“Of course.”
“It will not be pleasant times for you, for you will need to make speeches, my good friend.”
“Look here,” said Railsford, who was getting a little impatient of these enigmatical utterances, “I fancied you could give me some advice; if you can’t, let us talk about something more pleasant.”
“I do give you advice. I say to you, go to the meeting, and say you did wrong, and will not do it again—”
“What!” thundered Mark, in a voice which made Arthur and the baronet in the room overhead jump out of their chairs.
“My kind Railsford, it is only my advice. You have been in the wrong. I say to you, as a brave man, do not make yourself more wrong. Meester Beekaire would help you very much to make yourself more wrong. Do not let him help you, I say.”
Unpalatable as it was, there was some force in his visitor’s advice, which Railsford was bound to admit. Poor monsieur was not a shining example of successful dealing with his fellow-masters. Still, out of the mouth of the simple one may sometimes hear a home truth.
The masters’ session was a periodical conference of the Grandcourt masters, half social, half business, for the purpose of talking over matters of common school interest, discussing points of management, and generally exchanging ideas on what was passing in the little world of which they were the controllers. Dr Ponsford rarely, if ever, put in an appearance on such occasions; he had the greatest faith in holding himself aloof from detail, and not making himself too accessible either to master or boy. Only when the boys could not settle a matter for themselves, or the masters could not settle it for them, he interfered and settled it without argument and without appeal.
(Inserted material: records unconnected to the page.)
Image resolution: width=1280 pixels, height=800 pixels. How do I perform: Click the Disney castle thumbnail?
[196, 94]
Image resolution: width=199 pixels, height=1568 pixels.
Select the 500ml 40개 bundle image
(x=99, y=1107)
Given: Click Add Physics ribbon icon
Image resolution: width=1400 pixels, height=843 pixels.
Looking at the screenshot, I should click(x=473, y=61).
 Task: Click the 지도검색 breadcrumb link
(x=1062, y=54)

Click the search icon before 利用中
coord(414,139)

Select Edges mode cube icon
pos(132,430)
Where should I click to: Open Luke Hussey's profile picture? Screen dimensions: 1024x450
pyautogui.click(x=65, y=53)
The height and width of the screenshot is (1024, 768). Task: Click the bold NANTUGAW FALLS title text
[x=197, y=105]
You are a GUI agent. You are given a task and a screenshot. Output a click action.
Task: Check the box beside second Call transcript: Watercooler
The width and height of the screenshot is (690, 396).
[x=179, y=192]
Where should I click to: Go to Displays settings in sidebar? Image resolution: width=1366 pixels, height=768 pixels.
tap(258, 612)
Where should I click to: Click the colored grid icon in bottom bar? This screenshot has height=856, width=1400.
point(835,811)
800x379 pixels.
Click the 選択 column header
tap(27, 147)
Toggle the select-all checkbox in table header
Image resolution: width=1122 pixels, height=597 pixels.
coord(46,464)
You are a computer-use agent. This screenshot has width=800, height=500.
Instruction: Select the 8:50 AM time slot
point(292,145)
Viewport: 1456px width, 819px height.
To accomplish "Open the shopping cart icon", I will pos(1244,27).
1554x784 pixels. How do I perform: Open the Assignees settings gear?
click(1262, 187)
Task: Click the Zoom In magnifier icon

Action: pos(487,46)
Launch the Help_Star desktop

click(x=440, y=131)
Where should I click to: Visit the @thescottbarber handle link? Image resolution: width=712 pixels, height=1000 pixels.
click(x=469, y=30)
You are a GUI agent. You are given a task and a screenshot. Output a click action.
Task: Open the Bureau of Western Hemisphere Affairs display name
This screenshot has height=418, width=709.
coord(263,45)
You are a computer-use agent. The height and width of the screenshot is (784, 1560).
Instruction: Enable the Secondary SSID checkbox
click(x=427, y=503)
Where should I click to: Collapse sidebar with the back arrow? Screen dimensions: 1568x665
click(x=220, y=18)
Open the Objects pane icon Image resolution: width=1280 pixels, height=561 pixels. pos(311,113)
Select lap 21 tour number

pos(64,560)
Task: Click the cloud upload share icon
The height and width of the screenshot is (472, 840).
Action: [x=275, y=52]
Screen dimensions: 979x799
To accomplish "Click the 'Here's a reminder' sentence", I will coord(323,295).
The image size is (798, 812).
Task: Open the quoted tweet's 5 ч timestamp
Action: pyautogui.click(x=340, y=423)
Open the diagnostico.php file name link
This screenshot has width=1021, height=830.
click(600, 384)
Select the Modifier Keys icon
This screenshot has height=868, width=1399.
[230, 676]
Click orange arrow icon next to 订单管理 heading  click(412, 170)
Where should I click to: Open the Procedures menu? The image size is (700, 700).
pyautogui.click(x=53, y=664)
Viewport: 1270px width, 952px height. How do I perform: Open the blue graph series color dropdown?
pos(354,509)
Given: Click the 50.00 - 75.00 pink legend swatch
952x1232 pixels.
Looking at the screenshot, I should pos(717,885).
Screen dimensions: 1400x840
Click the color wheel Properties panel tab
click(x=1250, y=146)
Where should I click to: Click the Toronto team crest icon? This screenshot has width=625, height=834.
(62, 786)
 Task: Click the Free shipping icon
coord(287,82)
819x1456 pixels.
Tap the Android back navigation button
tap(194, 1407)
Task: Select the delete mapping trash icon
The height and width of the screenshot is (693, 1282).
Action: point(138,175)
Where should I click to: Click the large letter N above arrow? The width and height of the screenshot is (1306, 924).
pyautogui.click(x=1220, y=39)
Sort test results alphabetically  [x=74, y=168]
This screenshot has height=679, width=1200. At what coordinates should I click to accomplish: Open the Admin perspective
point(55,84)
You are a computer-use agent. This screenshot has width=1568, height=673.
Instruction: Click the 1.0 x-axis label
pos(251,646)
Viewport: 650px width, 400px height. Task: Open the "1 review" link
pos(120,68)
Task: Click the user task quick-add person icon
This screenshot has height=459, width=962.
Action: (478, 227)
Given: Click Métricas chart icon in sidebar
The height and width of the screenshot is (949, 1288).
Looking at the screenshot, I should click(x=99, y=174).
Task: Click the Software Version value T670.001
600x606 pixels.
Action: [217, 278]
It was never pleasant when the doctor had to be called in, and the feeling against such a step contributed very largely to the success of the school’s self-government.
Railsford by this time knew most of his fellow-masters to speak to, but this was the first occasion on which he had met them in their corporate capacity, and had he not been personally interested in the proceedings he would felt a pleasant curiosity in the deliberations of this august body.
Mr Bickers was already there, and nodded in a most friendly way to the Master of the Shell on his arrival. Grover and Mr Roe welcomed their new colleague warmly, and began at once to compare notes as to school-work. A few minutes later Monsieur Lablache, a little smarter than usual, came in, and having bowed to the company generally—a salute which no one seemed to observe—subsided on a retired seat. Railsford, to the regret perhaps of some of his friends, presently walked across and took a seat beside him, and the meeting began.